One real estate investment firm recently closed on over $140 million of note purchase and financing transactions during the third quarter of 2013. Madison Realty Capital’s strategy is to take on first mortgage loans along with a number of non-performing loans as well.
“We’re seeing a steadily increasing flow of loan origination and debt purchasing opportunities that suit our middle market focus,” the co-founder of MRC was quoted as saying. There has even been a great deal of repeat business among both borrowers and debt sellers.
During the third quarter, MRC financed $40.15 million for a hotel project, $31 million for an office conversion, another $7.5 million for a hotel, and $7.15 million for recapitalization of a mixed-use building.
Most businesses will be in need of commercial real estate collections attorneys when involved in these sorts of transactions. Without question any financing at these types of amount require a great deal of consideration and analysis. Not every business that wishes to enter into the debt purchasing market appreciates all of the risks that they will be required to take.

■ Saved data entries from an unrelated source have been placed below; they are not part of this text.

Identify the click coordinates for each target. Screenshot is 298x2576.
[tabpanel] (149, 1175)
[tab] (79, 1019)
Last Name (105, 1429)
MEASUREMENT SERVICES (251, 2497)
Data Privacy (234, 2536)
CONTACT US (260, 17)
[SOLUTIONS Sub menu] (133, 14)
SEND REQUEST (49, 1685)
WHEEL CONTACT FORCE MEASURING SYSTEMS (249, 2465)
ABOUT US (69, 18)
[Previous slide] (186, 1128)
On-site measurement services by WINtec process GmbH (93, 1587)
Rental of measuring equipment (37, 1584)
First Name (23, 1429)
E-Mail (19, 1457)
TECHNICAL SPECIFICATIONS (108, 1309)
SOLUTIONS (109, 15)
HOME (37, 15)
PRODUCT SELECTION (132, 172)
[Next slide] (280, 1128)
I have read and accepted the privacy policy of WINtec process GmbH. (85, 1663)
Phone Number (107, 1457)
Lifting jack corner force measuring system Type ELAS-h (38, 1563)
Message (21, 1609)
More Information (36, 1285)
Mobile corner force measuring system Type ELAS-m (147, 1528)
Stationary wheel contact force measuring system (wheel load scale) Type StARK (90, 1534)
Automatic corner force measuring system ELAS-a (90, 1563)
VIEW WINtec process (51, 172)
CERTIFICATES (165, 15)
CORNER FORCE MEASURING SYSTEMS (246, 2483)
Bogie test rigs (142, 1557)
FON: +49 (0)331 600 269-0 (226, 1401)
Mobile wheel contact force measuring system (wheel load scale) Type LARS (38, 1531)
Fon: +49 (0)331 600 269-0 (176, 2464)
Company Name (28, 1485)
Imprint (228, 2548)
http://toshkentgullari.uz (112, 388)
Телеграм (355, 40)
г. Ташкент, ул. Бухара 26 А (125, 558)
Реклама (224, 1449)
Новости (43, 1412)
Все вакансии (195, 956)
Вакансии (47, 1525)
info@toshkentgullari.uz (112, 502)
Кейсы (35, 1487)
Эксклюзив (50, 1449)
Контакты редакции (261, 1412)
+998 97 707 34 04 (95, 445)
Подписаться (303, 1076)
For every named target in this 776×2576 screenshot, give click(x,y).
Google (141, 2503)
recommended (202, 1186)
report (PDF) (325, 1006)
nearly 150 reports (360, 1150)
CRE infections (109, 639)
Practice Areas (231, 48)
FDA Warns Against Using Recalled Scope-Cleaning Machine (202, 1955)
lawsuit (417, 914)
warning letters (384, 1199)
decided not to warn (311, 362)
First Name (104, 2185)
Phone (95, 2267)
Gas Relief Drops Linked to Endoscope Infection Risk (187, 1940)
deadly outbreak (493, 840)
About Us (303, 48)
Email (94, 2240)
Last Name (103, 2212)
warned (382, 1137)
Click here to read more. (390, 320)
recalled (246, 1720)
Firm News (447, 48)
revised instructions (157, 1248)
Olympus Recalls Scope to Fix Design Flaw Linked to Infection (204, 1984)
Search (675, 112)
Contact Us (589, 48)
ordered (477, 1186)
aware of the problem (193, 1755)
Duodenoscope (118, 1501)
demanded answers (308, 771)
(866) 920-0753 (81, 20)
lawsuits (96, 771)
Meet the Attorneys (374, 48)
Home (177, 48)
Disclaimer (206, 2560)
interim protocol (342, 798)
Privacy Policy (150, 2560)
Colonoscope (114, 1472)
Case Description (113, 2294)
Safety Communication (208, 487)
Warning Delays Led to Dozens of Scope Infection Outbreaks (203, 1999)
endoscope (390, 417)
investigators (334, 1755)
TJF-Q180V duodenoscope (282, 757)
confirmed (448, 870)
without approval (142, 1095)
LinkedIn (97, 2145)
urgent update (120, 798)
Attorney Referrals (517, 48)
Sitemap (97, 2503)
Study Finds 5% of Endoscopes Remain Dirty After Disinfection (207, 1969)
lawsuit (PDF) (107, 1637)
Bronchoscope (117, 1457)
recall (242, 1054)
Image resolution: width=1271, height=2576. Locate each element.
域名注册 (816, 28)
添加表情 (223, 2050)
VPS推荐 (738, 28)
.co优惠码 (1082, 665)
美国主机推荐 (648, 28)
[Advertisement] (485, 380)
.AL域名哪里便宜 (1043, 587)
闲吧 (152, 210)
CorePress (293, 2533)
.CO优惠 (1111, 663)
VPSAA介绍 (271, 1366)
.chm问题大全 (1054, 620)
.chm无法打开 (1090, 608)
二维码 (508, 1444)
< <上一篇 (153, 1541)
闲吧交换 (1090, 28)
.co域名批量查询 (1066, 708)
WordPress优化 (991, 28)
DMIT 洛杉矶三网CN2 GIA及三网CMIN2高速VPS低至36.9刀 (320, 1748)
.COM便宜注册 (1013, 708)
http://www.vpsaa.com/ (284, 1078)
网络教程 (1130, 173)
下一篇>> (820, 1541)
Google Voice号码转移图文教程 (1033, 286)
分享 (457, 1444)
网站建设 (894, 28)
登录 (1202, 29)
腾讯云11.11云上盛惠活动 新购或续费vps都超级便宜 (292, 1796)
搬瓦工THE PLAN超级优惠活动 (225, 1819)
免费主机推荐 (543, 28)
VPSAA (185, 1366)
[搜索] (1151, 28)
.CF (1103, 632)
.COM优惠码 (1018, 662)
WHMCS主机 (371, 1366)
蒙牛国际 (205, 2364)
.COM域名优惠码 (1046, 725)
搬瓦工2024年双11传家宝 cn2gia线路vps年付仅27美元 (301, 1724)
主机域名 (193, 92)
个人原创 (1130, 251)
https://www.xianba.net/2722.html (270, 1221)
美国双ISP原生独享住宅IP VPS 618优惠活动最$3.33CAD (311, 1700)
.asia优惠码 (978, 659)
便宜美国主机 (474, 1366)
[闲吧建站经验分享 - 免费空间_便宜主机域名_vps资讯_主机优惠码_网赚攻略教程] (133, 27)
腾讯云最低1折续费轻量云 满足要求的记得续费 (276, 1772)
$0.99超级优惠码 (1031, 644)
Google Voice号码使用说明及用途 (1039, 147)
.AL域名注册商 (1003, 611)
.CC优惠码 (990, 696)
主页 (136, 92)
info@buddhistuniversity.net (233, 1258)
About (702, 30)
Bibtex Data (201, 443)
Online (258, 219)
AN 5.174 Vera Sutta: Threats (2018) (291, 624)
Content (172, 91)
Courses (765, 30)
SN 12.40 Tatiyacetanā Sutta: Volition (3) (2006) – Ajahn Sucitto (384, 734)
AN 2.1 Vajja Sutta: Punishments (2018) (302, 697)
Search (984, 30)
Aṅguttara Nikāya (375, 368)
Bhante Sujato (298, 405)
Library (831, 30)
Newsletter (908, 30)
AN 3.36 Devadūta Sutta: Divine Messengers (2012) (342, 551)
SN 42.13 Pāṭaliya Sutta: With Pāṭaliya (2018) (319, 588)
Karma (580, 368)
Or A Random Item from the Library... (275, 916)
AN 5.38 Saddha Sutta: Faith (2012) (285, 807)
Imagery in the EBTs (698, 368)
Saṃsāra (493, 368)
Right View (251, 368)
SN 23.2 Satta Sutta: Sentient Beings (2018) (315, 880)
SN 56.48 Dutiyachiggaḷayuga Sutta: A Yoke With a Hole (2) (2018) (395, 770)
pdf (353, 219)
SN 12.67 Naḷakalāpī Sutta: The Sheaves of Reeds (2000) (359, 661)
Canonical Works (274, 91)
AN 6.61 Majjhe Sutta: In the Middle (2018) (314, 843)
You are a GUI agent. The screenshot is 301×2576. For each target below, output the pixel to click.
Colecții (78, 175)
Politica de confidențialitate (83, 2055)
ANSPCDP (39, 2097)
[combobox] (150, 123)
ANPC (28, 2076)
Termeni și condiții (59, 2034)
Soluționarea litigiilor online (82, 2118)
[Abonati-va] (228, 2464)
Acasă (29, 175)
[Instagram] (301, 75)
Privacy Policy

As the co-founder of this company notes, remaining in this business requires the ability to analyze and understand complex matters and to be able to close on financial deals quickly. It also requires a certain expertise and understanding of the real estate market.
Finally, though there are a number of financial incentives present to take on non-performing loans, these types of loans can be highly regulated. Not all of the regulations are entirely clear as to what is and is not permitted.